--- Page excerpt ---
►

Tax Appeal Tribunal: CPPE seeks review of provisions on 50% amount in dispute

The Centre for the Promotion of Private Enterprise (CPPE), a non-governmental organization, has called on the finance minister Mrs Zainab Ahmed to review the recent provisions to Tax Appeal Tribunals rules compelling those who have tax disputes to pay 50per cent of the amount in dispute before their appeal can be heard.

At a press conference held in Lagos on Wednesday, the Chief Executive Officer (CEO) CPPE, Dr Muda Yusuf said the provision is contrary to natural justice as well as the Federal Inland Revenue Service (FIRS) Establishment Act.

Specifically, the CEO said, “The CPPE would like to appeal to the finance minister to review the recent provisions to Tax Appeal Tribunals rules compelling those who have tax disputes to pay 50per cent of the amount in dispute before their appeal can be heard.

“We submit that this is contrary to the principle of natural justice, it constitutes an obstruction to a fair hearing. We, therefore, call on the finance minister to review this policy urgently.

“Besides, the rule is in conflict with the FIRS Establishment Act that set up the tribunal. We, therefore, request that this rule be expunged from the proceedings of the tax appeal tribunals in the interest of fair hearing.”

The centre commended the government for proposing the removal of 0.25 per cent of the turnover levy imposed on companies for NASENI (National Science and Engineering Institute) levy.

◄

Saved data entries

►

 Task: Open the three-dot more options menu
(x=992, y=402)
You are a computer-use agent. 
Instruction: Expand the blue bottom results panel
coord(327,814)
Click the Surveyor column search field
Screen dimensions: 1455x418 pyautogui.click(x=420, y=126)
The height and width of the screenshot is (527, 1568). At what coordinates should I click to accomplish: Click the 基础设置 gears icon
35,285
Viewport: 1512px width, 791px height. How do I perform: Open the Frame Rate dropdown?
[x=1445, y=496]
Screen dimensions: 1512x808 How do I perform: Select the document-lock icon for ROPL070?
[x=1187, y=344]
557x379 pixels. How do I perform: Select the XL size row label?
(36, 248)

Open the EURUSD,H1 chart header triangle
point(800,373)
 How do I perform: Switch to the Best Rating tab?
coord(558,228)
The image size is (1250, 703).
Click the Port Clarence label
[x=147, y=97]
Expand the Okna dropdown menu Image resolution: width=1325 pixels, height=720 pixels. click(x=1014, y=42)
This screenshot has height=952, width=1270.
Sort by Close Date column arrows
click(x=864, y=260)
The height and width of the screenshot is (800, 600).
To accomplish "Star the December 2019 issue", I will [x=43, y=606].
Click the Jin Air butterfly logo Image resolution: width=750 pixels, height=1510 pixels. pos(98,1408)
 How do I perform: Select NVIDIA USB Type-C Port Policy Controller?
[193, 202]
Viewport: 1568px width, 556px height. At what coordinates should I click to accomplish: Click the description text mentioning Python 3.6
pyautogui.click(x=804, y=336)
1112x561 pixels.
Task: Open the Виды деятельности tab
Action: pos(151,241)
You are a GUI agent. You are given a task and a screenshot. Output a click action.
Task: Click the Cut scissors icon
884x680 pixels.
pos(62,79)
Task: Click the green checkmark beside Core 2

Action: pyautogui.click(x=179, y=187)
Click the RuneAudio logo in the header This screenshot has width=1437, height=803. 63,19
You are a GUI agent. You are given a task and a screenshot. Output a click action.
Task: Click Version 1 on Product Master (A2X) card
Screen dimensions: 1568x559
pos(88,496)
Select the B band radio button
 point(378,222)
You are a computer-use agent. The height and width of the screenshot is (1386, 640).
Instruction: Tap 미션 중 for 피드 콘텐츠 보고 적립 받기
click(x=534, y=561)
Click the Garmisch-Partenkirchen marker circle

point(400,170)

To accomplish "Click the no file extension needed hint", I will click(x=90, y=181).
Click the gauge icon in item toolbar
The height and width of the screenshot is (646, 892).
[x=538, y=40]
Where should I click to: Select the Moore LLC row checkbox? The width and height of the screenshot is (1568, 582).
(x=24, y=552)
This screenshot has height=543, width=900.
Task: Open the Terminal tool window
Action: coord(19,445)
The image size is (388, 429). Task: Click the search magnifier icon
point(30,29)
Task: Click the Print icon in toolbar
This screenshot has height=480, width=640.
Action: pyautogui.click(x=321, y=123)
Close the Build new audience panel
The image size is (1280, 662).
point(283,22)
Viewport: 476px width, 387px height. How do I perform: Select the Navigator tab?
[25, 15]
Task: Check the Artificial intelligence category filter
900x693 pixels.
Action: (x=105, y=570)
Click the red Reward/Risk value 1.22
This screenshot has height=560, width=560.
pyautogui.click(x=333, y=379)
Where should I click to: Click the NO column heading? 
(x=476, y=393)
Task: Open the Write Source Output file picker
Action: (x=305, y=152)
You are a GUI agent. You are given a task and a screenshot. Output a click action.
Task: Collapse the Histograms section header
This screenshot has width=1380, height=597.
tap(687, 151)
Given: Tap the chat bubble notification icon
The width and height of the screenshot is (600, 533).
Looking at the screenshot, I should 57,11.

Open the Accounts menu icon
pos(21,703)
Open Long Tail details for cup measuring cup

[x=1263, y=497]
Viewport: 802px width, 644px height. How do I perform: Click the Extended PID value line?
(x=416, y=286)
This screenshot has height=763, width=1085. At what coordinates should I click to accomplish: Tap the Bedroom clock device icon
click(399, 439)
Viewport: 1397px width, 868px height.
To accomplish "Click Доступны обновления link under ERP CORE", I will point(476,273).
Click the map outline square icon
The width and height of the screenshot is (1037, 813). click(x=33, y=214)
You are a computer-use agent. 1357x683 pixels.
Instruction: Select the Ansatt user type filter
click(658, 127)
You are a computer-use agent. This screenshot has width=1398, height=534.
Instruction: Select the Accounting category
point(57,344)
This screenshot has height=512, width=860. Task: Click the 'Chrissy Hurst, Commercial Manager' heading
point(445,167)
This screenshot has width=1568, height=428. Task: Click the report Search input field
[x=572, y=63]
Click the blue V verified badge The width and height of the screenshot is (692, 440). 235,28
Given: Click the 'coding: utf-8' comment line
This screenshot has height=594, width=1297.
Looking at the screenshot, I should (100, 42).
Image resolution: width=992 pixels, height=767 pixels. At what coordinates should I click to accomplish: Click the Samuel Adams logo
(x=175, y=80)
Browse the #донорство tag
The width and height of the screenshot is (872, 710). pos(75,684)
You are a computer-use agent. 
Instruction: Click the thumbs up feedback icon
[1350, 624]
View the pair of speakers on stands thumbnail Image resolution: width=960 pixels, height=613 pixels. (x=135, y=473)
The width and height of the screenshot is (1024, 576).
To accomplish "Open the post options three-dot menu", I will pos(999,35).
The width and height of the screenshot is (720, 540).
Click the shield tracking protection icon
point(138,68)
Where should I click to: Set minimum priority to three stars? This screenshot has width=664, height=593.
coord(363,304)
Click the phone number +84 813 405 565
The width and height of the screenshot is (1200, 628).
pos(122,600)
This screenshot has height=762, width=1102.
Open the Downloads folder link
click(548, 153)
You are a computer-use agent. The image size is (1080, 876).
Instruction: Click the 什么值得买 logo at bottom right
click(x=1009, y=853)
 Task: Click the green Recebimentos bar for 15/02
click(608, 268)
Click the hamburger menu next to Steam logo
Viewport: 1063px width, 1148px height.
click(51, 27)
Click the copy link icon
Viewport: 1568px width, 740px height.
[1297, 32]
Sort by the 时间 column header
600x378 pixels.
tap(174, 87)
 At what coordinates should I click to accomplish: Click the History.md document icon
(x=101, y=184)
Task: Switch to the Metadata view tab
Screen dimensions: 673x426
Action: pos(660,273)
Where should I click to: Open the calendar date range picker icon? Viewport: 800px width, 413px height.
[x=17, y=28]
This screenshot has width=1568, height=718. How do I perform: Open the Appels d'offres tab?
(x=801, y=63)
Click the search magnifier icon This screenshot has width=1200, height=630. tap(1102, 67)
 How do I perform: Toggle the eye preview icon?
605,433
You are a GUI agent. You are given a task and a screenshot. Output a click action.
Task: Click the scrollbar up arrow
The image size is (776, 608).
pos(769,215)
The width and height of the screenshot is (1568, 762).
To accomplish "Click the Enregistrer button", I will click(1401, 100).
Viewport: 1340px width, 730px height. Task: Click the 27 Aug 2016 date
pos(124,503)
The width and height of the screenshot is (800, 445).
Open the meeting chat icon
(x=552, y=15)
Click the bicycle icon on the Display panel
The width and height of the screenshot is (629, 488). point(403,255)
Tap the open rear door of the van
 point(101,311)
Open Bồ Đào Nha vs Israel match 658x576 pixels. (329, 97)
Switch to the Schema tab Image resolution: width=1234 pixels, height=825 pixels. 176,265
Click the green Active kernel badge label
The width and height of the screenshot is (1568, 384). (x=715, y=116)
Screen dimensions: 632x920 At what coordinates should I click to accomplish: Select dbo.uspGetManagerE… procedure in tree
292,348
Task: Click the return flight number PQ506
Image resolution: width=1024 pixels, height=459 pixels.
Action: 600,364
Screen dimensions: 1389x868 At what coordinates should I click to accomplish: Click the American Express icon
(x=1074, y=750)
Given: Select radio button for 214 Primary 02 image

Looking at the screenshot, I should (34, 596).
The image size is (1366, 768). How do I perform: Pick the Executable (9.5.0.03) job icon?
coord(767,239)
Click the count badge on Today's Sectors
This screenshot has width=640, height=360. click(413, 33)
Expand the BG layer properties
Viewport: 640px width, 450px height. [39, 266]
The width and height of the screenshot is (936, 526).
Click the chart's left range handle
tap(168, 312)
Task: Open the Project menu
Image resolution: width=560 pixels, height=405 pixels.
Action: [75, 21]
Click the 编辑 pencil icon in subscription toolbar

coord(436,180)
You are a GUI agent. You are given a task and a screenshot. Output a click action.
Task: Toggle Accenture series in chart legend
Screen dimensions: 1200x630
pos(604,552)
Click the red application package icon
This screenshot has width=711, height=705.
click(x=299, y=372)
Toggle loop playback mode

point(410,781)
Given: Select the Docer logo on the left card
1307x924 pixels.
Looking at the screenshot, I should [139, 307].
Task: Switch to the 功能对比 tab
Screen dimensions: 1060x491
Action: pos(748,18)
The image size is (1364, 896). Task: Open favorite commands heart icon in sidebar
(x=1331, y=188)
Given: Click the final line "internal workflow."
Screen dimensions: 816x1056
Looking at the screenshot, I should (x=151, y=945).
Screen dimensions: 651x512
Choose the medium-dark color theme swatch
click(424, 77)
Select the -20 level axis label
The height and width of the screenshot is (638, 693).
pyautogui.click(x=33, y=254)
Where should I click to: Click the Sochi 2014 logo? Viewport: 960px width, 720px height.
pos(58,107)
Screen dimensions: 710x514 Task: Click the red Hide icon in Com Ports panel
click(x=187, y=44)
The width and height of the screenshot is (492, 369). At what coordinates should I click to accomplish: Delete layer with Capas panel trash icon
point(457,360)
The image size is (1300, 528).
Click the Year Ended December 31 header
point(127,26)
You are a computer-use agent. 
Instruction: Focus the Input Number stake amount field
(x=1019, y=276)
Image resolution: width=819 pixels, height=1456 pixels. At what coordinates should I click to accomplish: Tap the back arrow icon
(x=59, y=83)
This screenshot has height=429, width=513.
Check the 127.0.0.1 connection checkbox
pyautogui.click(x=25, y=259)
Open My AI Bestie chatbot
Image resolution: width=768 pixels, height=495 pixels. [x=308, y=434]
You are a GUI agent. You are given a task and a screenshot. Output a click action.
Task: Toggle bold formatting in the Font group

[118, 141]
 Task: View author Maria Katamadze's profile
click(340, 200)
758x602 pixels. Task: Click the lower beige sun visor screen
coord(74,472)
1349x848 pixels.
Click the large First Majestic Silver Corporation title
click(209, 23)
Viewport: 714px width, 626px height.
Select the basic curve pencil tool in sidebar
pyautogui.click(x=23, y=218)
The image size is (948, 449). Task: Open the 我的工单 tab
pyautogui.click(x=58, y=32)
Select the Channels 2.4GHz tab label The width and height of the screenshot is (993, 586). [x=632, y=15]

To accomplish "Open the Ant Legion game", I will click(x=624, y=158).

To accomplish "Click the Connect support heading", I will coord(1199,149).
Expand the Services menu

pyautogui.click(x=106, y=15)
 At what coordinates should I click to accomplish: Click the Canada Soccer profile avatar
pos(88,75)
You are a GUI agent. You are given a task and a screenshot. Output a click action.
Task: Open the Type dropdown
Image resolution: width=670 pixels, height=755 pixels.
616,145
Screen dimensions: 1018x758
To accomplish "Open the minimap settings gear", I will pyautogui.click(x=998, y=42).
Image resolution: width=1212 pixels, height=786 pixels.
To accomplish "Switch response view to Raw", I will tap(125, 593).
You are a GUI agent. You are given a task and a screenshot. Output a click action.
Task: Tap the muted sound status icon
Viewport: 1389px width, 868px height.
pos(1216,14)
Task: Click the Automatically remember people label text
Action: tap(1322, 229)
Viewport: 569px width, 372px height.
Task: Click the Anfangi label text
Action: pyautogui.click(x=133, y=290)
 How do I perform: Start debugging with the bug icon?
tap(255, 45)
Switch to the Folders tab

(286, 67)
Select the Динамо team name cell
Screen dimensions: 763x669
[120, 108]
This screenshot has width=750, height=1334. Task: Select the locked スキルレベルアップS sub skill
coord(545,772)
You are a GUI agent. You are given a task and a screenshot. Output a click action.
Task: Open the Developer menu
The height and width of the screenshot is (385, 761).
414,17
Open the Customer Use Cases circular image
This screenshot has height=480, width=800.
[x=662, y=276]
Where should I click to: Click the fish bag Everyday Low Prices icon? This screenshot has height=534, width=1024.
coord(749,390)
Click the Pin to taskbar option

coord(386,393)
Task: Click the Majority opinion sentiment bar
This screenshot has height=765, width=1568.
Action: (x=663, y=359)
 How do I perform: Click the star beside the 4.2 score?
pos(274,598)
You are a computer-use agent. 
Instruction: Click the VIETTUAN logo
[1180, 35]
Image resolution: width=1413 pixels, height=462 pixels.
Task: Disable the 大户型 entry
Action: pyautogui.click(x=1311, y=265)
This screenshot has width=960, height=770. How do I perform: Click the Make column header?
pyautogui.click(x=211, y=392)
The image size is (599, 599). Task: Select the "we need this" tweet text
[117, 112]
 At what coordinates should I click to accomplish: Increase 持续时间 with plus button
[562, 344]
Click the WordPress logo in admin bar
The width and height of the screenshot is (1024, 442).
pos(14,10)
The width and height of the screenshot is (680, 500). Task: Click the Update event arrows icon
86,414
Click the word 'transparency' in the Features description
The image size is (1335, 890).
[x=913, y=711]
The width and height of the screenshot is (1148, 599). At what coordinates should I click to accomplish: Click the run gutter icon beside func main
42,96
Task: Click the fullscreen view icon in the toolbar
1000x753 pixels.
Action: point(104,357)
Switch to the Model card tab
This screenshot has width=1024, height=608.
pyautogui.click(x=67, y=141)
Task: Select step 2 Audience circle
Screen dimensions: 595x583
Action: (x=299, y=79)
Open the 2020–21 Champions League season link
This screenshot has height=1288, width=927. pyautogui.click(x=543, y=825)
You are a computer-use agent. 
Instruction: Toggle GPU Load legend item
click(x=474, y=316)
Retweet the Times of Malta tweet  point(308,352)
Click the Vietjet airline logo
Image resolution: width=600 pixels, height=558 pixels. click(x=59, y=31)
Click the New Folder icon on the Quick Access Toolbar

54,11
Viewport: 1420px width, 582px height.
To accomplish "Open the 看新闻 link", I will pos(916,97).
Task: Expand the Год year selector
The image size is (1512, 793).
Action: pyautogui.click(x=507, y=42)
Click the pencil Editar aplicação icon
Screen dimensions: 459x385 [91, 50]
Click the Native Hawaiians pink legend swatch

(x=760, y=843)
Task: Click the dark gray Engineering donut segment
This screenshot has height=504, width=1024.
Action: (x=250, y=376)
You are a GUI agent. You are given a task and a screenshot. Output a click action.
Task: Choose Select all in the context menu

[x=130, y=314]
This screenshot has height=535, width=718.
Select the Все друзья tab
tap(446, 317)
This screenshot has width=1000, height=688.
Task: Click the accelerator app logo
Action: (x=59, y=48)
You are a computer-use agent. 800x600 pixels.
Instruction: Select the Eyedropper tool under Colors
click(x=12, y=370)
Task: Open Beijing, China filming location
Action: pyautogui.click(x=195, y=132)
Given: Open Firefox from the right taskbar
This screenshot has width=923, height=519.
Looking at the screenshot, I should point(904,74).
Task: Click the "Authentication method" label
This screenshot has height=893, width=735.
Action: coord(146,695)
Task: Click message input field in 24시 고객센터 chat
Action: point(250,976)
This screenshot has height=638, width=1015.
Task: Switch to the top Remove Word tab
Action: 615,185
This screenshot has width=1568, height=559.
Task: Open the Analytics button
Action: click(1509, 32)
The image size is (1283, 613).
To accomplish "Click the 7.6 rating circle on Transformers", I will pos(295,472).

◄

--- Work instruction 1 ---
Using the tax appeal article, answer the following.
(a) Who is the Chief Executive Officer of the CPPE?
(b) In which city was the press conference held?
(c) What percentage of the turnover levy did the government propose to remove?
--- Work instruction 2 ---
Write out the passage of the tax appeal article from "Specifically, the CEO" to "this policy urgently.".

--- Written response 1 ---
(a) Dr Muda Yusuf
(b) Lagos
(c) 0.25 per cent

--- Written response 2 ---
Specifically, the CEO said, “The CPPE would like to appeal to the finance minister to review the recent provisions to Tax Appeal Tribunals rules compelling those who have tax disputes to pay 50per cent of the amount in dispute before their appeal can be heard.

“We submit that this is contrary to the principle of natural justice, it constitutes an obstruction to a fair hearing. We, therefore, call on the finance minister to review this policy urgently.